* _Record extracts_:
* * * *

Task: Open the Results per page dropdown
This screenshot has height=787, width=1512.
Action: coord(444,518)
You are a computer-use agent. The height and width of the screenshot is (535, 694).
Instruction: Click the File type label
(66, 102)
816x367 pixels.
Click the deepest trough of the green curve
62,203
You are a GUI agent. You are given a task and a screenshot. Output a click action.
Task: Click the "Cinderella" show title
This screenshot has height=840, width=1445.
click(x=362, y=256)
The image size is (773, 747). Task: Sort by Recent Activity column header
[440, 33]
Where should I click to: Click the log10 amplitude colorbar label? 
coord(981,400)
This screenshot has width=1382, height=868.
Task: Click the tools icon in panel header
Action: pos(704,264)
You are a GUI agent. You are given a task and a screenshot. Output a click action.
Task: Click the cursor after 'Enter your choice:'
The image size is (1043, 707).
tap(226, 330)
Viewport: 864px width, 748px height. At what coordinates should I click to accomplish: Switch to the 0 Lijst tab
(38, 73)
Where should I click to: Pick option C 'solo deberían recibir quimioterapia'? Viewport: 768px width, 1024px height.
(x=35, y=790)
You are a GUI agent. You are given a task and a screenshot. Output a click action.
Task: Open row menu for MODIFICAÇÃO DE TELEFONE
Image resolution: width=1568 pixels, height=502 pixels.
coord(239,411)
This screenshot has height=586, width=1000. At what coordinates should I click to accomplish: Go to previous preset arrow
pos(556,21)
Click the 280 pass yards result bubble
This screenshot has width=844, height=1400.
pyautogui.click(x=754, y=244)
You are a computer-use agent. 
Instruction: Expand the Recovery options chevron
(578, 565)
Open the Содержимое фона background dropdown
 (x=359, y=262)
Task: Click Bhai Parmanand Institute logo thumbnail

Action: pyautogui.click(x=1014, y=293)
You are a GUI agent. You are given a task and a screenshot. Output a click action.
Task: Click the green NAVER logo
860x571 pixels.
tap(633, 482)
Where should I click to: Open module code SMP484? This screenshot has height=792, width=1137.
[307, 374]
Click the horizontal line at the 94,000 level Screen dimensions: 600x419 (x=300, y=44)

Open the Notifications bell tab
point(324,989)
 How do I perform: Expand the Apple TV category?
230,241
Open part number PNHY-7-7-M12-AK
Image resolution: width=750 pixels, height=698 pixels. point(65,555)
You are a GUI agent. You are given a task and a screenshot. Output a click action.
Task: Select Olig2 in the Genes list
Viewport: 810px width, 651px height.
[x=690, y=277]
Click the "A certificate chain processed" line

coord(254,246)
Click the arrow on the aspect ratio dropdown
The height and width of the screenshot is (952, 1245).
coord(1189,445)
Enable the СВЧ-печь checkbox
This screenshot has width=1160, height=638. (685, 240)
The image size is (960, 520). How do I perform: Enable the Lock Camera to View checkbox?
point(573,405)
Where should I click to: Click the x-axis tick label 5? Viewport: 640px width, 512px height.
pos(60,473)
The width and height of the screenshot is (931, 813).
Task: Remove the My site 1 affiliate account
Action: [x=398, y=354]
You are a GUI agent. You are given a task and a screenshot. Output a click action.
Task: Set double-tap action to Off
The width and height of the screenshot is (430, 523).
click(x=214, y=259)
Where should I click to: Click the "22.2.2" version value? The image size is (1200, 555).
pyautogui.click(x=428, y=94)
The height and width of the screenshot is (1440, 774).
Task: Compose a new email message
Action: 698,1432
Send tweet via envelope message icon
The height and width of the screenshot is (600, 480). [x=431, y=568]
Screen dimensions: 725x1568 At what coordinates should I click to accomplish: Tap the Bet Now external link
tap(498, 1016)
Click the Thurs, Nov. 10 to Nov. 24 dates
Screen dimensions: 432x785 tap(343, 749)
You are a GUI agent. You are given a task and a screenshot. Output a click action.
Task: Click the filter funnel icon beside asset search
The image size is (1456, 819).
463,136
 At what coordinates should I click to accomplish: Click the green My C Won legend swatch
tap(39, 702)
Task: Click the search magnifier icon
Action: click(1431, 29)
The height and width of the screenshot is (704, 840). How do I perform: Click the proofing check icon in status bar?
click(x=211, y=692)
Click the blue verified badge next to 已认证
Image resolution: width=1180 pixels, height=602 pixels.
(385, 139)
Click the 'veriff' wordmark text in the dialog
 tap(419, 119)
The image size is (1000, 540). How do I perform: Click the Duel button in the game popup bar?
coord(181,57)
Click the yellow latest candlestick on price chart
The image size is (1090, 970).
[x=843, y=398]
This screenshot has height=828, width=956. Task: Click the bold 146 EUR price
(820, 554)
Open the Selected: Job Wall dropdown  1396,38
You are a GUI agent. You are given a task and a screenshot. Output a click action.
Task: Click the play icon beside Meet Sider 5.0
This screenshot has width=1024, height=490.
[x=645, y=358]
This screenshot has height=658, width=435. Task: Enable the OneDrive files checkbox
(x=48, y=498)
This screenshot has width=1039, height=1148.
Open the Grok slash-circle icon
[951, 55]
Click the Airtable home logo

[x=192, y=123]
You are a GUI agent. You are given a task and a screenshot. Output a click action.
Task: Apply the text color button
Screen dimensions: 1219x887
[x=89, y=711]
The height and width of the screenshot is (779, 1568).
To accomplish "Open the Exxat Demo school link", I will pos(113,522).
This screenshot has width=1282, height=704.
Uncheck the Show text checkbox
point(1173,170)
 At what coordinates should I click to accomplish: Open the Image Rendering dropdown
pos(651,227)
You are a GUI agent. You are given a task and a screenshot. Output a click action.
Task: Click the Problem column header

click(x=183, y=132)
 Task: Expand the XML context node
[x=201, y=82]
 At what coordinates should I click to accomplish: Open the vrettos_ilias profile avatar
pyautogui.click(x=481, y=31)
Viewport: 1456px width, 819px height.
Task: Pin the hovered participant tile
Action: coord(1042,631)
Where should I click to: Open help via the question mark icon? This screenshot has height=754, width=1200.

* * * *

Above are some records; copy exactly the lines from the one with "Instruction: Click the File type label" through the one with "Task: Click the cursor", both included, and no others.

* _Exercise answer_:
Instruction: Click the File type label
(66, 102)
816x367 pixels.
Click the deepest trough of the green curve
62,203
You are a GUI agent. You are given a task and a screenshot. Output a click action.
Task: Click the "Cinderella" show title
This screenshot has height=840, width=1445.
click(x=362, y=256)
The image size is (773, 747). Task: Sort by Recent Activity column header
[440, 33]
Where should I click to: Click the log10 amplitude colorbar label? 
coord(981,400)
This screenshot has width=1382, height=868.
Task: Click the tools icon in panel header
Action: pos(704,264)
You are a GUI agent. You are given a task and a screenshot. Output a click action.
Task: Click the cursor after 'Enter your choice:'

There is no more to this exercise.